The social community–not too different from what Swim.com is offering for the sport of swimming–housed inside the accompanying app (can’t be activated unless it’s syncronized with the device) impels athletes to track their progression, compare results with others, and learn context around performance. The previous work established from AlpineReplay carries over to Trace, which makes it formidable to scale further among the other action sports.
But the most promising facet with these features is the granularity of the data obtained. They’re working with top athletes and brands to aid them in constructing new equipment predicated on deeper performance analysis.

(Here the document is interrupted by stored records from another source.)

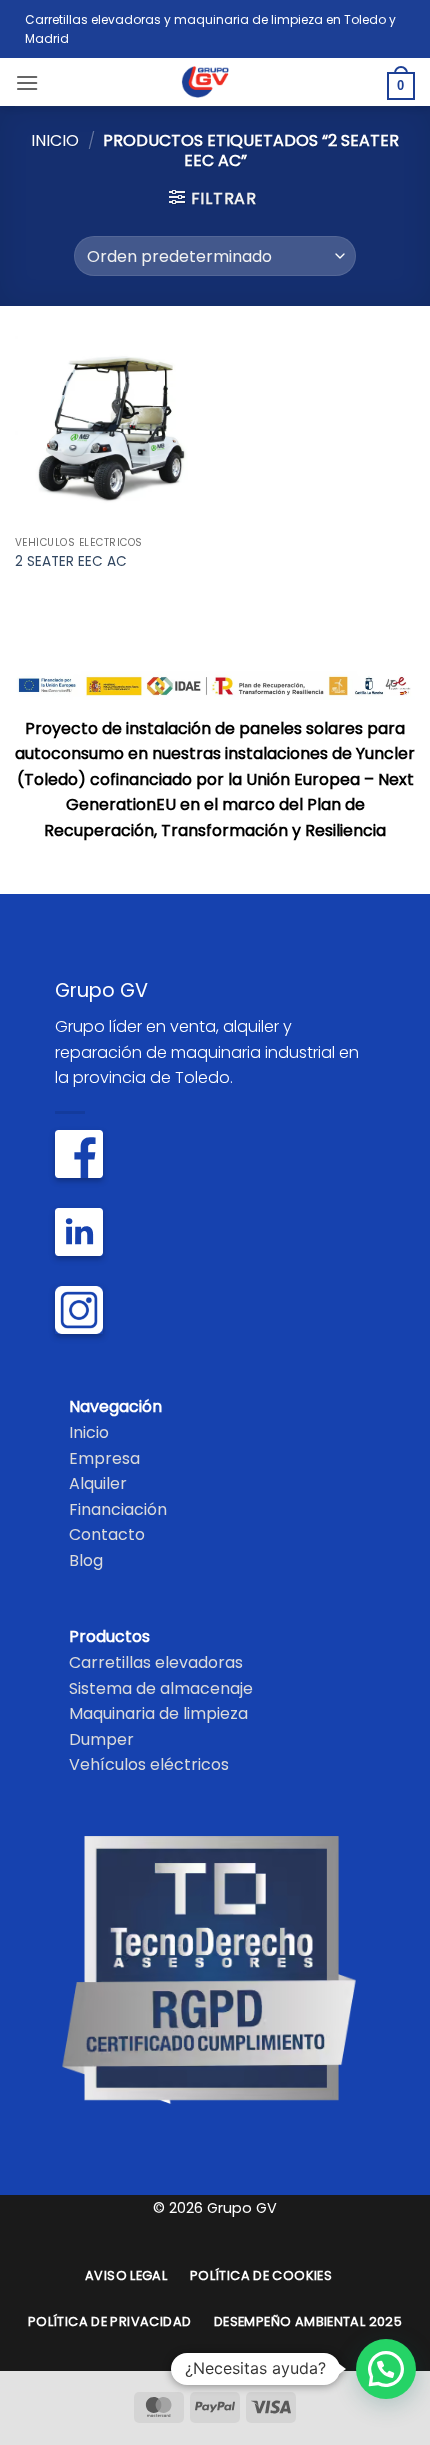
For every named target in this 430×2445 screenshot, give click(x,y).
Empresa (104, 1458)
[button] (27, 82)
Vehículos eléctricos (149, 1764)
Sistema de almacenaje (161, 1688)
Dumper (101, 1739)
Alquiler (98, 1483)
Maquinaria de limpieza (158, 1713)
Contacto (107, 1534)
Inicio (55, 140)
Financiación (118, 1509)
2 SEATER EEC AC (71, 562)
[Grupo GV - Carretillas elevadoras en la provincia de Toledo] (215, 82)
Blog (86, 1560)
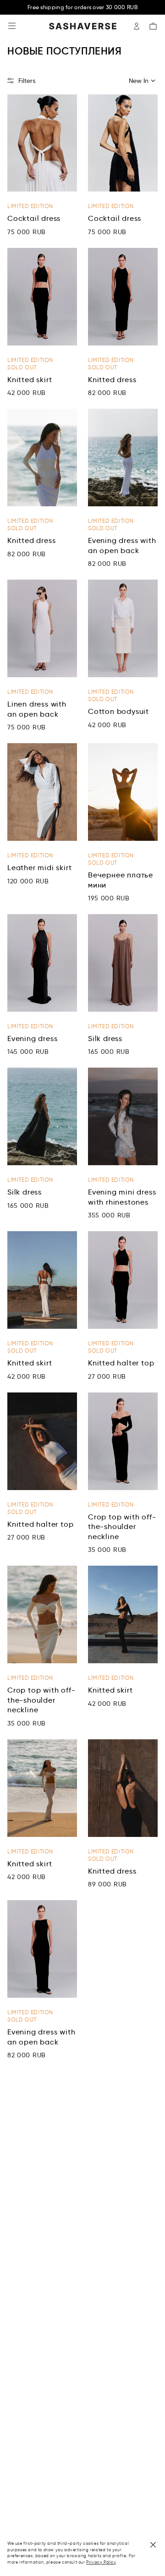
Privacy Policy (101, 2562)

They can calibrate the differences between different surfs, landing shock levels, for instance, which could help athletes decide on their respective outerwear or the manufacturer to alter their products for certain conditions.
That said, the technological integration evident in extreme sports has yielded products that are “smart” as well as those that are externally attached to regular equipment. The growing selection of these items creates ambivalence among consumers.
Lokshin believes that external devices are better because they are made for a specific task. The compromises a user can undertake would be elsewhere, not necessarily derived from the product. Trace’s specificity allows the device to be as small, lightweight, and responsive as possible.
“It also means that if something happens to your surfboard, you don’t have to buy a new Trace. If your skis had a smart surface, and something happened to your skis, you’d be forced to buy a whole new setup,” says Lokshin.
“And what if I have three surfboards? Do I move my surface from board to board? And if they’re different shapes? The cost and complexity of these sort of things needs to come way down before they become viable,” Lokshin continued.
Again, GoPro’s rise in popularity among action sports athletes compels others in the same space to integrate with it. Perhaps the only downside about GoPro tends to be sifting through footage before the user can edit the highlight they want. Trace eliminates that process entirely by auto-editing, color adjust, clip, and organize these POV highlights instantly. The user just has to sync to GoPro when it’s connected to the phone, then upload all video to Dropbox. Nothing more is needed by the user after that.
At retail for $199, that’s 10 times the price that GoPro originally sold cameras for action sports athletes. Trace produces user-friendly analytics to improve performance, offers community, and simplifies professional video editing skills. Only big data from this Apple-esque, designed device can track Trace’s chances to attain similar traction and climb up to the mountain top.